Feedback from Keswick NHS meeting

Another day, another NHS meeting, another group of local residents who are concerned about the way the government is forcing through the CATS proposals, another group of people on the platform who are supposed to be selling the proposals but are barely trying to hide the fact that they themselves have serious reservations about them.

I attended both the Whitehaven meeting on Thursday night and the Keswick meeting on Friday night because I thought the discussion at the two evenings was likely to bring out different implications of the CATS proposals and I wanted to hear both. Residents of West Cumbria are desperately worried about the future of our Acute hospital services and the West Cumberland Hospital, and as I expected, the debate in Whitehaven was dominated by the likely knock-on effect of CATS on Acute services.

Keswick has the Mary Hewetson Cottage Hospital (usually just referred to as Keswick hospital) so I anticipated that Friday night's meeting in Keswick would be a good place to hear disussion about the possible knock on effects of the CATS proposals on Community hospitals like the ones in Keswick, Millom, The Red House in Harpenden, etc.

The tone of the two meetings could not have been more different, but the underlying concerns were the same. In Whitehaven, local residents are very angry indeed at yet another threat to their hospital, which they see as undergoing death by a thousand cuts. The tone of the meeting at certain points amounted to barely controlled fury.

The tone of the meeting in Keswick was much calmer, and residents did not show their concern for the NHS in the same way, but they showed it all the same. There were indeed questions about Keswick hospital and other community hospitals. Not surprisingly, since Keswick is a long way from any of the three proposed CATS sites in Cumbria, people were very concerned about the travel times.

I have never been at a consultation meeting at which the people who were supposed to be selling a proposal were as open about the fact that they disagreed with aspects of it as on both Thursday and Friday night. This particularly applies to the comments made last night about travel time to hospitals and CATS centres, where everyone basically agreed that the assumptions in the consultation are complete rubbish.

Speakers from the Chairman of the Primary Care Trust down admitted that the time to get from many parts of Cumbria to existing or proposed NHS facilities by car are completely unrealistic, by public transport even more so, and that the proposals are nowhere near meeting their own travel time criteria.
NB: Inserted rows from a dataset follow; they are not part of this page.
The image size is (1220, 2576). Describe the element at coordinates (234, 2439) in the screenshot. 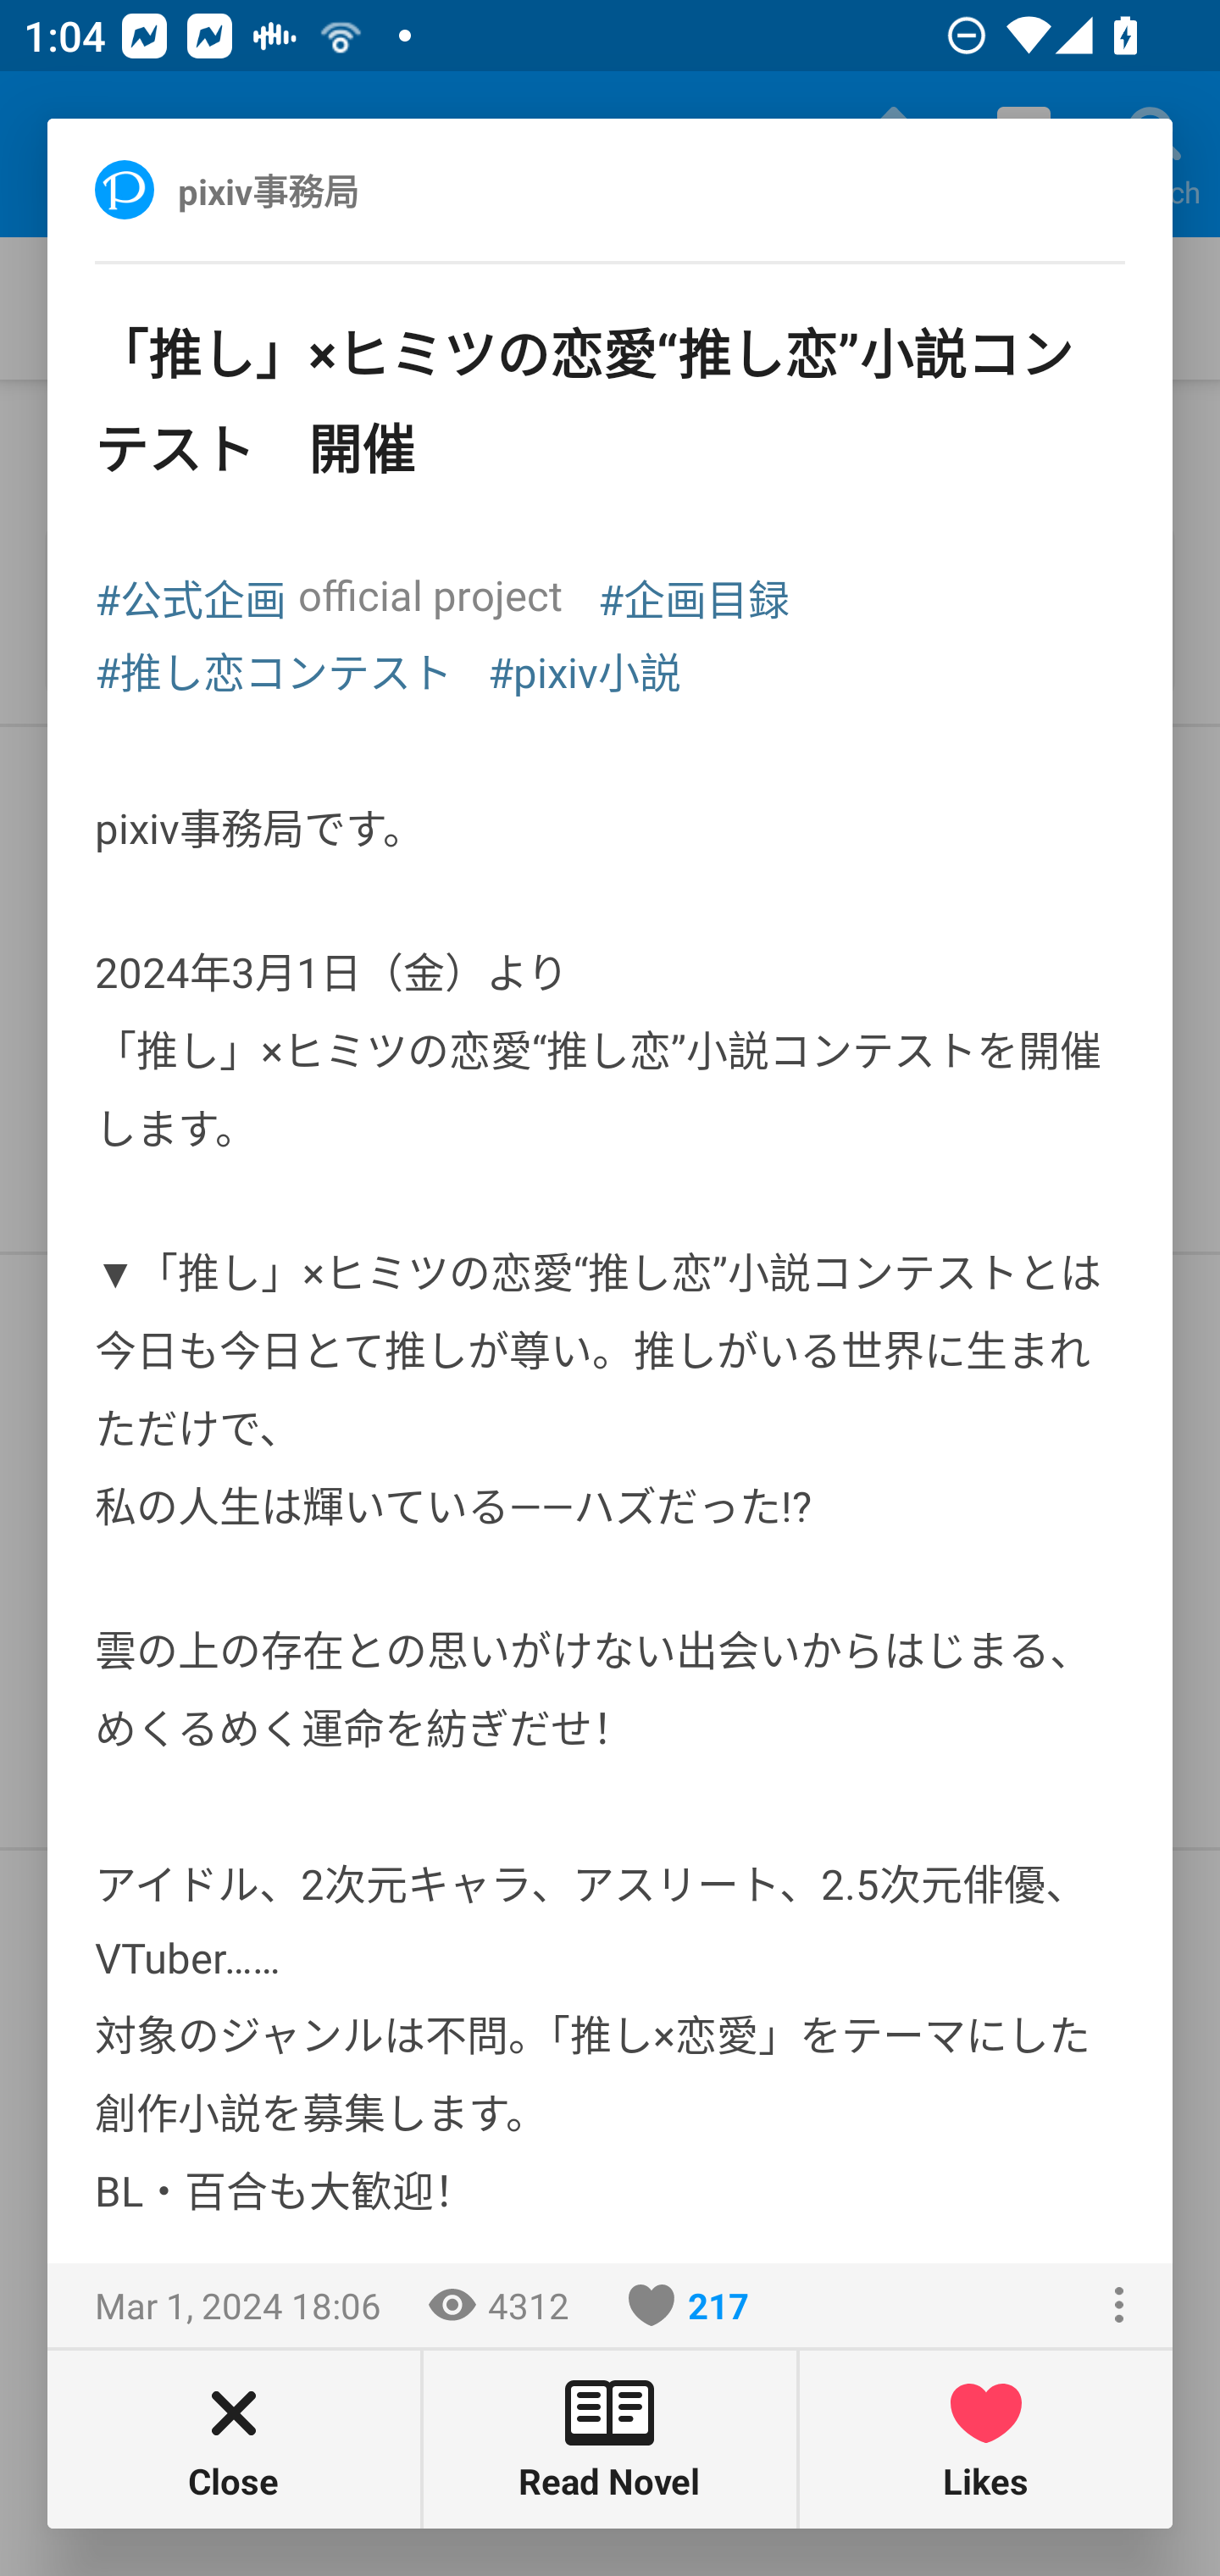

I see `Close` at that location.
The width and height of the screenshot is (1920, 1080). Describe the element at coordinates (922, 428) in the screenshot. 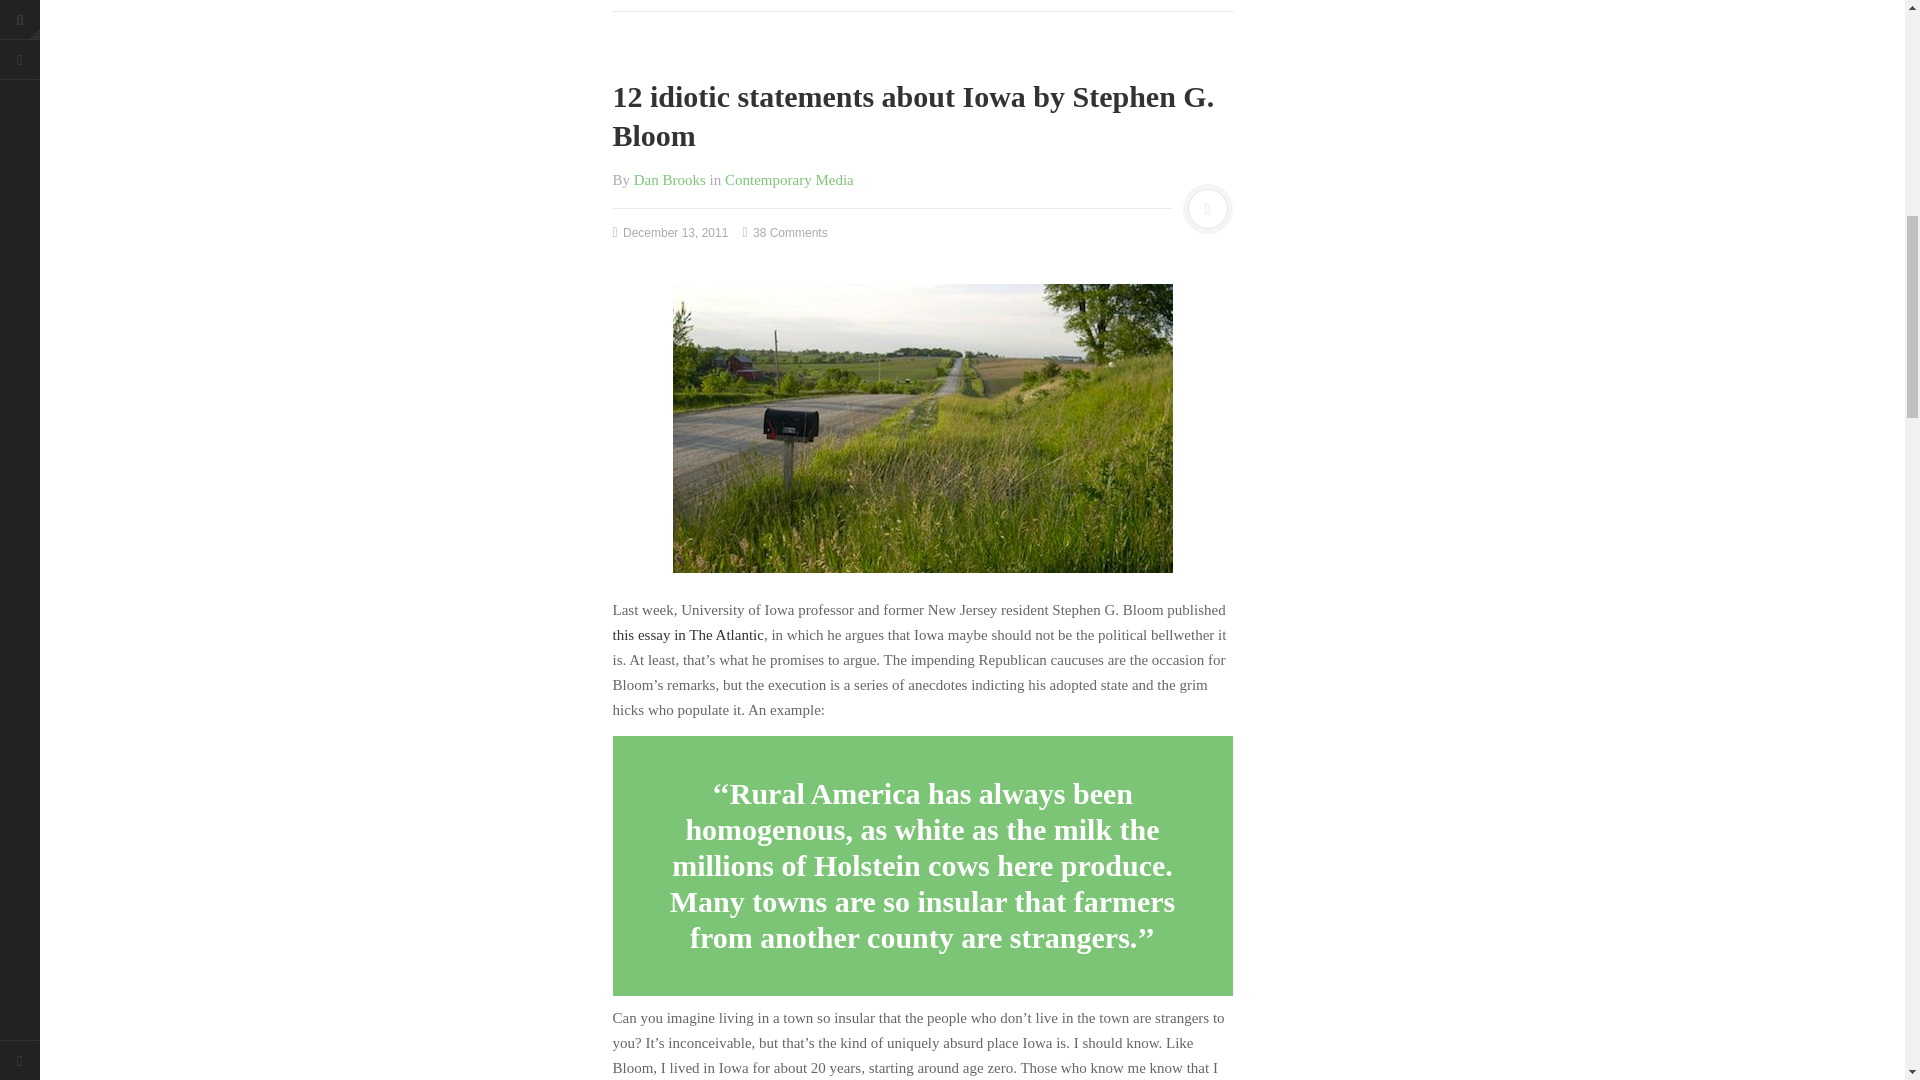

I see `Iowa` at that location.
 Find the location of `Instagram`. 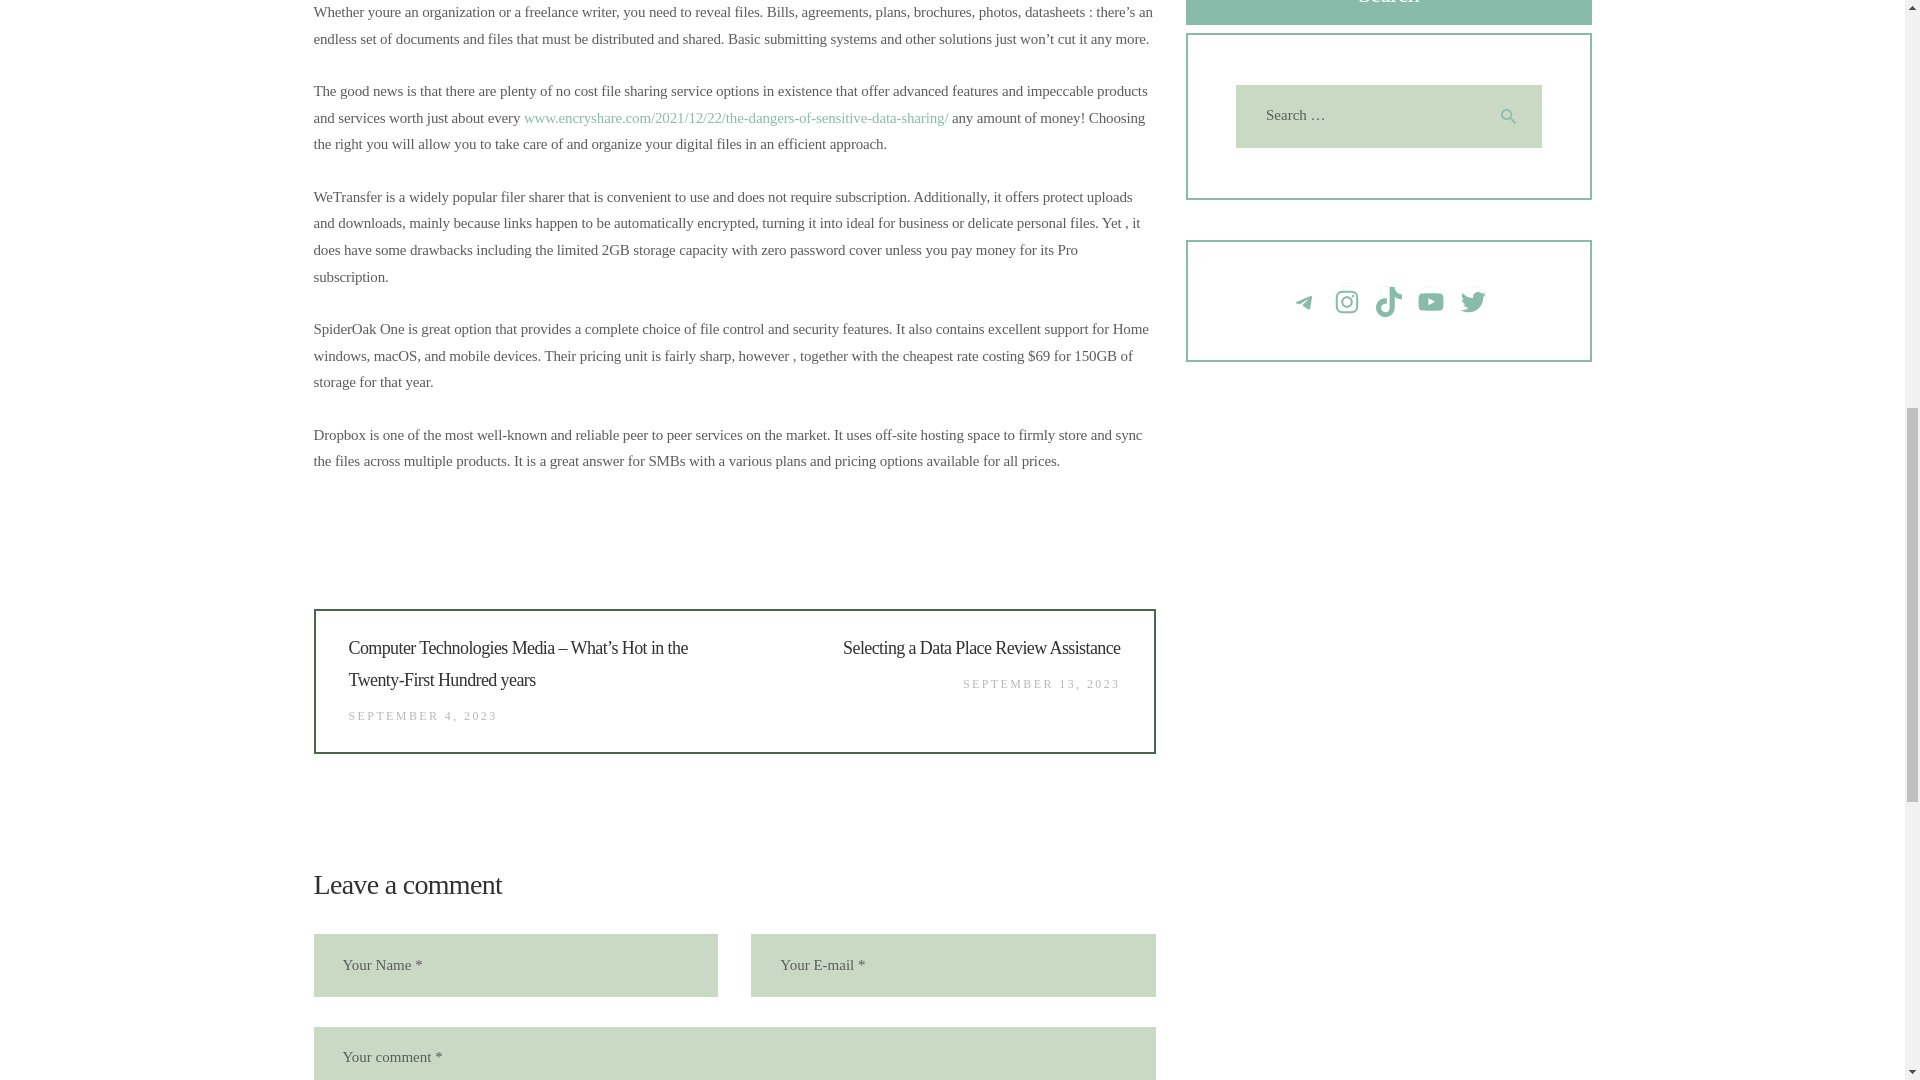

Instagram is located at coordinates (1346, 302).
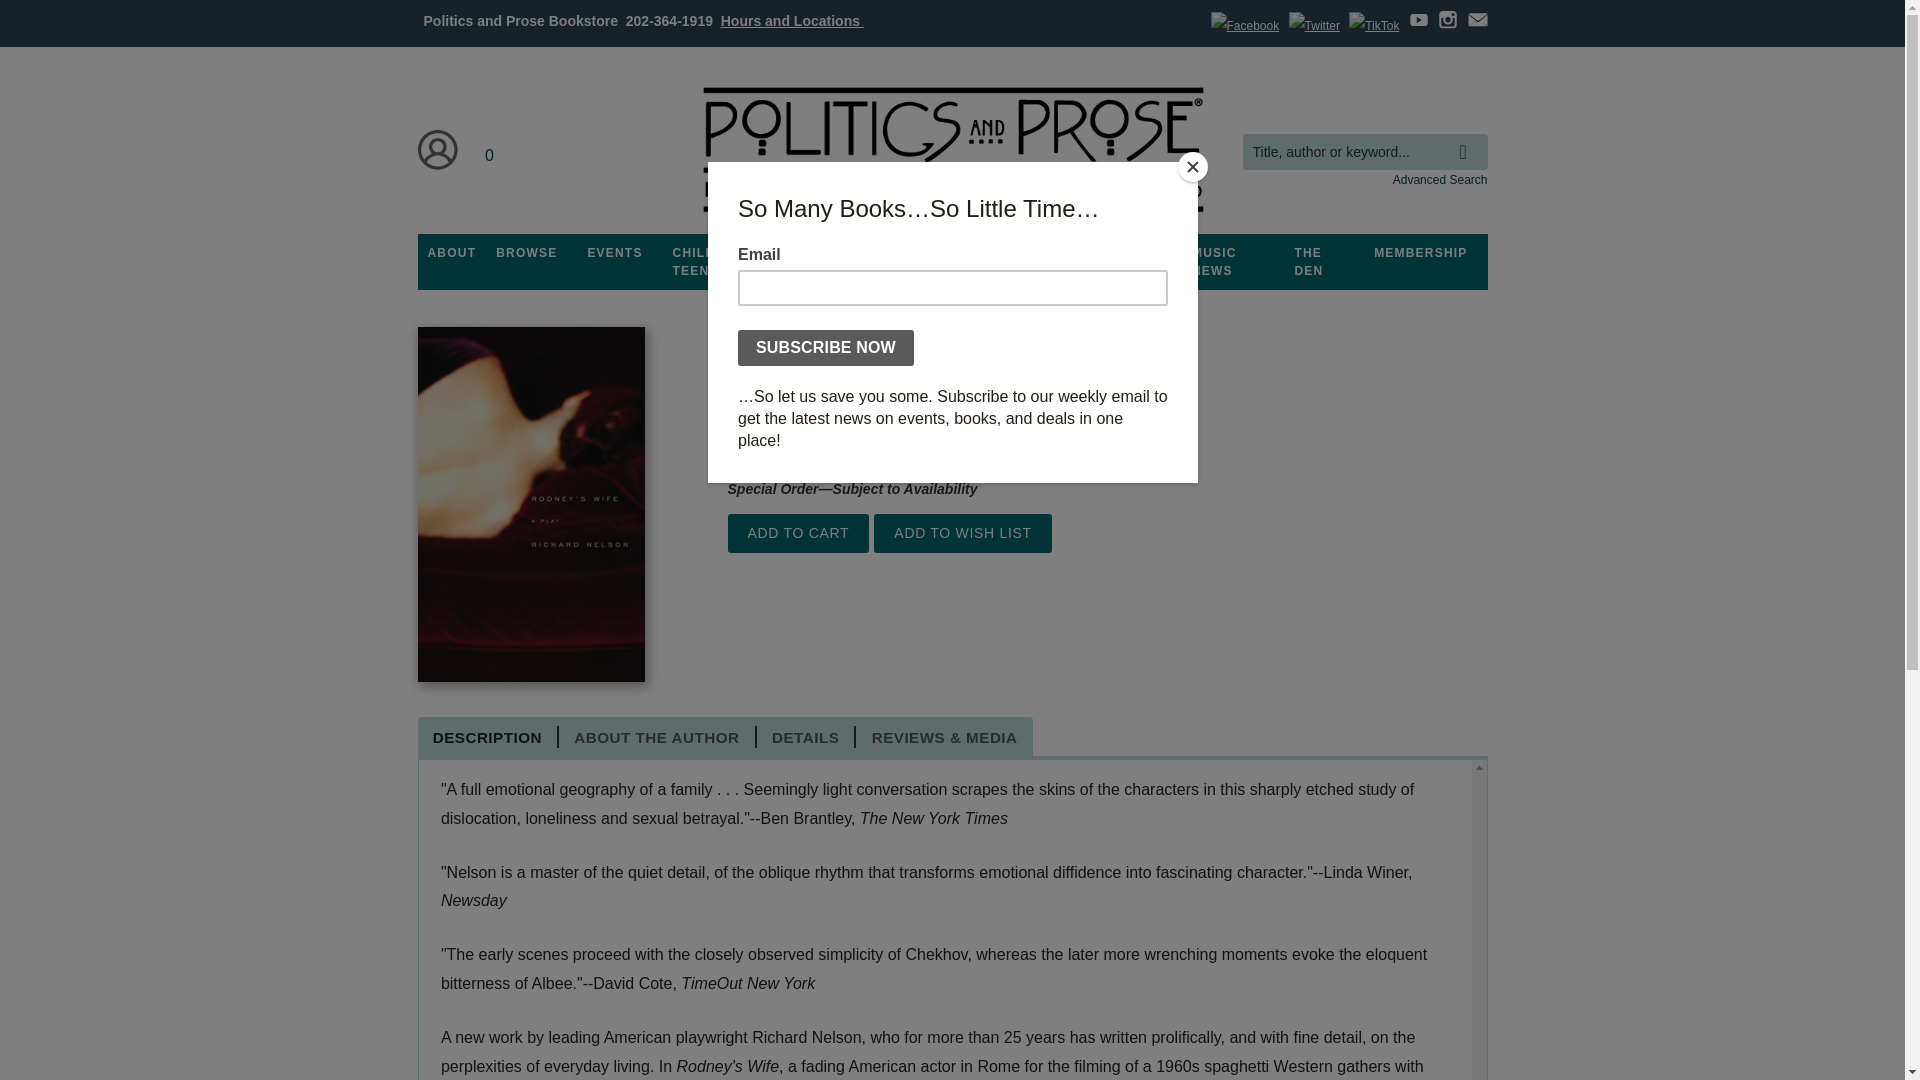  I want to click on PROGRAMS, so click(835, 253).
However, the concerns to which local NHS managers and doctors admitted went way beyond travel time. In the presentation of the government's CATS proposals the speaker presenting them, Peter Clarke, included an admission along the following lines -

In Cumbria we believe it would be possible if it wasn't correctly handled for CATS to lead to service closures. The PCT is working to ensure that this does not happen.

(I've not put this in quotation marks because I'm not a trained shorthand copyist and I may not have this word for word correct but I am certain that this was the sense of what was said.)

I think it is a great shame that the govenment is trying to impose a "one size fits all" CATS model on the country. It is quite possible that CATS may have benefits in some areas - it is also quote obvious that the model which may work in London and some densely populated areas will not work in Cumbria. But as "NHS Blog Doctor" posted yesterday, this government does not ask. It tells.

There were issues raised at both meetings which involved political leadership. It is therefore a great pity that neither Jamie Reed MP nor Tony Cunningham MP were able to attend either meeting.